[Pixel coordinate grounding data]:
═══
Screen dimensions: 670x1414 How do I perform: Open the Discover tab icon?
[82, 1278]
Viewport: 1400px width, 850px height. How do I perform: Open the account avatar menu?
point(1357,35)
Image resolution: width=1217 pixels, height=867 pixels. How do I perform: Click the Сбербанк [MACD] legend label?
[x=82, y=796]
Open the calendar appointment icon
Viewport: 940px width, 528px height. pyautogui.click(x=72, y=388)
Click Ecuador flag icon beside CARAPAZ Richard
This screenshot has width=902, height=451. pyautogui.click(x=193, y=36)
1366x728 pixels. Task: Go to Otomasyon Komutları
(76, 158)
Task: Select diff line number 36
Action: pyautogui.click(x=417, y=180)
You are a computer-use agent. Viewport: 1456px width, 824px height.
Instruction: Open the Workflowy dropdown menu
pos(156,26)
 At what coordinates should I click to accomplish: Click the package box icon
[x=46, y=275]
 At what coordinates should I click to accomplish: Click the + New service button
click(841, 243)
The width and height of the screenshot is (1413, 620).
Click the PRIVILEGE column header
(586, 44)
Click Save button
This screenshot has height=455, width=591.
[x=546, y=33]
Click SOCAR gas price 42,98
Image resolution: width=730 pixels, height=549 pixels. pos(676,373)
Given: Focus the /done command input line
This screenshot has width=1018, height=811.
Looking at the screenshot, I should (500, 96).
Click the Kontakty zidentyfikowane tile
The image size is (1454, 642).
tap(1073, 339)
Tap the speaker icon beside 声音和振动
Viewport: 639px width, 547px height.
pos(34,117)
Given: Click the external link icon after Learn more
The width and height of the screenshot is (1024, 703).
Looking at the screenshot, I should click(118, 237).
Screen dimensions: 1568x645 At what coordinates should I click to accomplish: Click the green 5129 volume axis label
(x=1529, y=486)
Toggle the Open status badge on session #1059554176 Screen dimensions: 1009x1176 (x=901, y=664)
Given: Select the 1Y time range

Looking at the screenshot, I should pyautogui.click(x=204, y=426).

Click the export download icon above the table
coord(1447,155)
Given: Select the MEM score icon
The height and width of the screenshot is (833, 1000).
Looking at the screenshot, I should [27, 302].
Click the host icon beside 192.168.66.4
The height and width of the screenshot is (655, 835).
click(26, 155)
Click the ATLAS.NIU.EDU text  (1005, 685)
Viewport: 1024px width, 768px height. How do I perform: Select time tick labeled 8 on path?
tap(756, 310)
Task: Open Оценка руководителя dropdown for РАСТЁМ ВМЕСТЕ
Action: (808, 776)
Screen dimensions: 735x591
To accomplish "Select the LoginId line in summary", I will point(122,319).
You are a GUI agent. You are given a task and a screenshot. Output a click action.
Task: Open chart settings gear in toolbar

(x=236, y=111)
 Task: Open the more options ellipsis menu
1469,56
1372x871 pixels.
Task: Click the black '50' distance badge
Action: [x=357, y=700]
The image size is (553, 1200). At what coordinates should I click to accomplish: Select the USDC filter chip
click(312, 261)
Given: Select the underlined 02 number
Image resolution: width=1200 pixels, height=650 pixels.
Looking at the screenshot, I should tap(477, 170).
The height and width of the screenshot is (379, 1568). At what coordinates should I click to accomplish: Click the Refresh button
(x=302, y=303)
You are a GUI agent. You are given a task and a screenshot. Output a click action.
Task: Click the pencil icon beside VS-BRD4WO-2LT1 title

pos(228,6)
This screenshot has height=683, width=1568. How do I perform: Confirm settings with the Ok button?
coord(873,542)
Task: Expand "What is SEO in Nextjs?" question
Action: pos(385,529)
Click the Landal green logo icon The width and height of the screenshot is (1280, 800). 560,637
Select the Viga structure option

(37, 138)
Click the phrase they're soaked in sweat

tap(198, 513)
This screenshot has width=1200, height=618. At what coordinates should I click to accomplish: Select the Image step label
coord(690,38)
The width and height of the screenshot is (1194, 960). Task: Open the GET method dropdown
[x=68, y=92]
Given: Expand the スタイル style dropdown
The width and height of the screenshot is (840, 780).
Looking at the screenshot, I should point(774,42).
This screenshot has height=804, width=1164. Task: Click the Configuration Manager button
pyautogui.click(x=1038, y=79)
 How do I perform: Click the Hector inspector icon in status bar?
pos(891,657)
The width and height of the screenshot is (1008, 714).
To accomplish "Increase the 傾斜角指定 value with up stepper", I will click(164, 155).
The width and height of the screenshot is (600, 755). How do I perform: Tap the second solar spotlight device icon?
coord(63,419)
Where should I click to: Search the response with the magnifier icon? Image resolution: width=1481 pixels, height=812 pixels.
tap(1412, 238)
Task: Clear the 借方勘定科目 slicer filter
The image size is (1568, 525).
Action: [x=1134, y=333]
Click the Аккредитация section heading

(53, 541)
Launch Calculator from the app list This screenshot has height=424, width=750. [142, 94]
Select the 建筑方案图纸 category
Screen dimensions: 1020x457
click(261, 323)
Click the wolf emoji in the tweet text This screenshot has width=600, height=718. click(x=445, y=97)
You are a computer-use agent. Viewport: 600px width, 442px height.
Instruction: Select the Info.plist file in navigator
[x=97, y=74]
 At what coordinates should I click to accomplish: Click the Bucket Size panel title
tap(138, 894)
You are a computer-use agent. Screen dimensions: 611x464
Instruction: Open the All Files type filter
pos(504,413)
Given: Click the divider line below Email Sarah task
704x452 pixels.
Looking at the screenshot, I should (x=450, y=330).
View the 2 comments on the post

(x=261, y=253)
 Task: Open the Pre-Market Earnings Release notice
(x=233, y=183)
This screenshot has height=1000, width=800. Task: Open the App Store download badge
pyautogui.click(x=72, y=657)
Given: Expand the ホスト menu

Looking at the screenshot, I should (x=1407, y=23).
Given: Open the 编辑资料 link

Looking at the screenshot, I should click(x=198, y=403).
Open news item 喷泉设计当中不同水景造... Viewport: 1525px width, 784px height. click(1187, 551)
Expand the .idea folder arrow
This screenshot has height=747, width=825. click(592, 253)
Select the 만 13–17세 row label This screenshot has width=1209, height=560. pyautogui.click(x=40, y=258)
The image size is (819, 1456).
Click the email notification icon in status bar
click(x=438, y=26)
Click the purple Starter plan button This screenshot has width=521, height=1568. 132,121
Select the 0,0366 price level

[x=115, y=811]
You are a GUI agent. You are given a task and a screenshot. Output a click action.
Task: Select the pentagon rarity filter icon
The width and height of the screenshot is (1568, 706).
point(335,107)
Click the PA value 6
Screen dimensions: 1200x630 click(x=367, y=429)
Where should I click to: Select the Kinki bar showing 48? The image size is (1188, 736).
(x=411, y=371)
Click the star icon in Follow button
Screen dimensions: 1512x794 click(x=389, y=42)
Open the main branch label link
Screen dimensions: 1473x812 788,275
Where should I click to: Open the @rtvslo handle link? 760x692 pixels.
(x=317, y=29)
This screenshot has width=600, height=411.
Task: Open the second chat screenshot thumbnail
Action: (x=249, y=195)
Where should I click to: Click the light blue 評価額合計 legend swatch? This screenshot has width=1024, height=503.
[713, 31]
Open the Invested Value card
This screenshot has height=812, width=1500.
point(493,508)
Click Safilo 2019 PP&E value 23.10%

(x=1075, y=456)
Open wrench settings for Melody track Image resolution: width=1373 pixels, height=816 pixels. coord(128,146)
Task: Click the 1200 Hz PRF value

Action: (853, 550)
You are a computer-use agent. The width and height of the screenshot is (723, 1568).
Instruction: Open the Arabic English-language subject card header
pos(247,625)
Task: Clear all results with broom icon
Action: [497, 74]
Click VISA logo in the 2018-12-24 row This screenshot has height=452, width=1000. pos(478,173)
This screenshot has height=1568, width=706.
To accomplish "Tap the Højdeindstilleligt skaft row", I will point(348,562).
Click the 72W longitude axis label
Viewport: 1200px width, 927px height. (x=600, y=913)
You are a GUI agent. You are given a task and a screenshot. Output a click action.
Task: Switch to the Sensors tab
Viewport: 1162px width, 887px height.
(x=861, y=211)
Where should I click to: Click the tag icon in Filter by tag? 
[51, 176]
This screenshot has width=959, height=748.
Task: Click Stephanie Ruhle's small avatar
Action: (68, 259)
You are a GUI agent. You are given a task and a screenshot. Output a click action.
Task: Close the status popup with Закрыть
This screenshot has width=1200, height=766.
═══
[About this task]: Set down, exactly as they appear above, all lines from the one that has "Select the 만" down to the one that has "Task: Select the pentagon rarity filter icon", including those two and no others.

[Solution for this task]:
Select the 만 13–17세 row label This screenshot has width=1209, height=560. pyautogui.click(x=40, y=258)
The image size is (819, 1456).
Click the email notification icon in status bar
click(x=438, y=26)
Click the purple Starter plan button This screenshot has width=521, height=1568. 132,121
Select the 0,0366 price level

[x=115, y=811]
You are a GUI agent. You are given a task and a screenshot. Output a click action.
Task: Select the pentagon rarity filter icon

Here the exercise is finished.